Chris Froome © Getty Images

Froome wants to 'draw a line in the sand' with Tour-Giro double



Chris Froome expressed massive relief to be at the starting line of the 2018 Tour de France just days after being cleared by Wada and the UCI to take part.

Tour organisers ASO had decided to ban Froome from the race but the world anti-doping agency and the International Cycling Union delivered a long-awaited verdict on a September 2017 test of the Briton that cleared the 33-year-old's name.

"Now I just want to draw a line in the sand and move on," said the four-time champion, who won the Giro d'Italia in May.

"My aim is to win and go for a Tour-Giro double.

"Doing the Tour de France and the Vuelta (a Espana) last year taught me an amazing amount about how to manage my training and that sort of thing.

"But really I can't make a prediction about how it's going to go."

The Kenyan-born rider said he had little to fear from the French public on a day when security measures to protect him were announced, after more than the allowed level of asthma medication Salbutamol was found in Froome's urine during last year's Vuelta.

"I just raced the Giro in May with the Salbutamol thing hanging over me and nothing happened there," he said.

"My advice to anyone who doesn't like Chris Froome or doesn't like Sky is to come and watch the race with some other shirt, of someone you do like, and support the Tour in that way."

"I can understand ASO's position," Froome told a packed press conference in a local sports hall that was used instead of the team hotel when around 150 journalists showed up.

STORED DATA:

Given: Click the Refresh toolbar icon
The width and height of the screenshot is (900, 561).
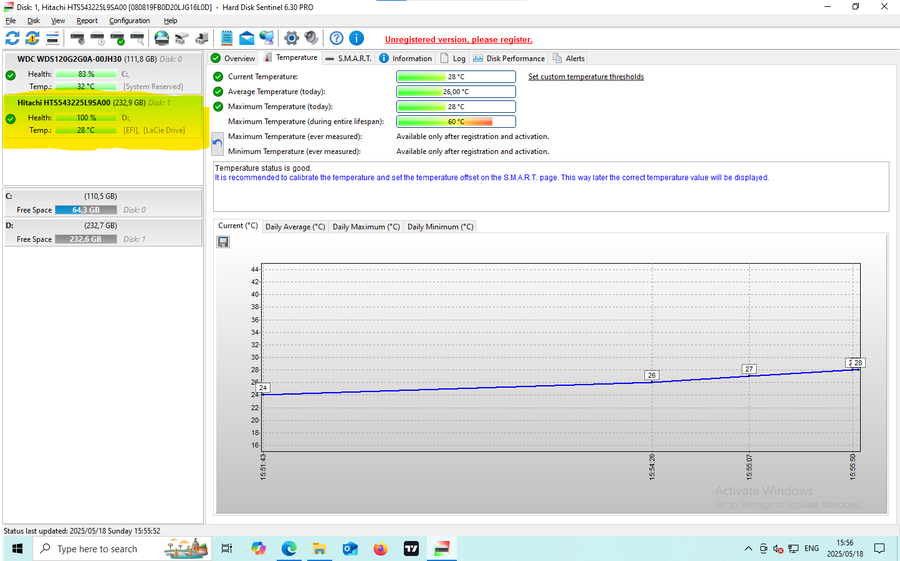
==
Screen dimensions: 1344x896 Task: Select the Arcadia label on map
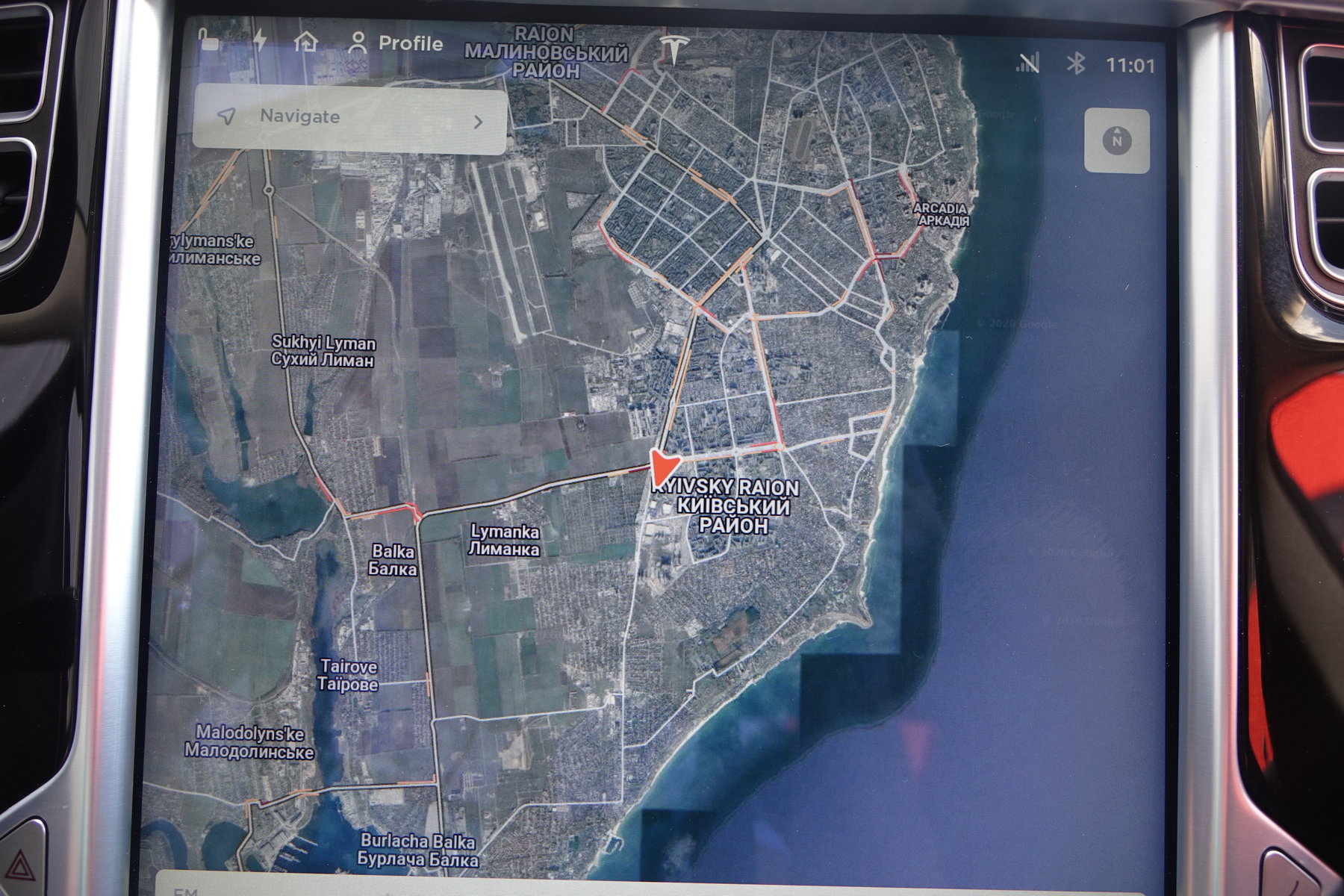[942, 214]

DESCRIPTION OF THE TASK:
Continue the article about Chris Froome and the 2018 Tour de France from its last paragraph.

EXERCISE RESULT:
"But things finally worked out and I'm free to race now."

Froome's team director Dave Brailsford said Sky was used to operating in a tense atmosphere and slammed the way the information about the rider's test for Salbutamol was leaked.

"This is not the first time there has been this (negative) feeling (against the team)," Brailsford said when asked about reports in recent days suggesting Sky may be targeted.

"We knew Chris was innocent from the start and it was awful the way this information that should never have been released was leaked.

"It wasn't even technically an 'AAF' (adverse analytical finding) and few people understood this subtle difference."

When asked about the evidence that proved him to have done no wrongdoing, Froome added that "most of the information is already out there".

Brailsford went on to praise Froome's strength of character after being wrongly accused.

"Chris has shown great strength and integrity while also maintaining his form, he won the Giro under those conditions," said Brailsford.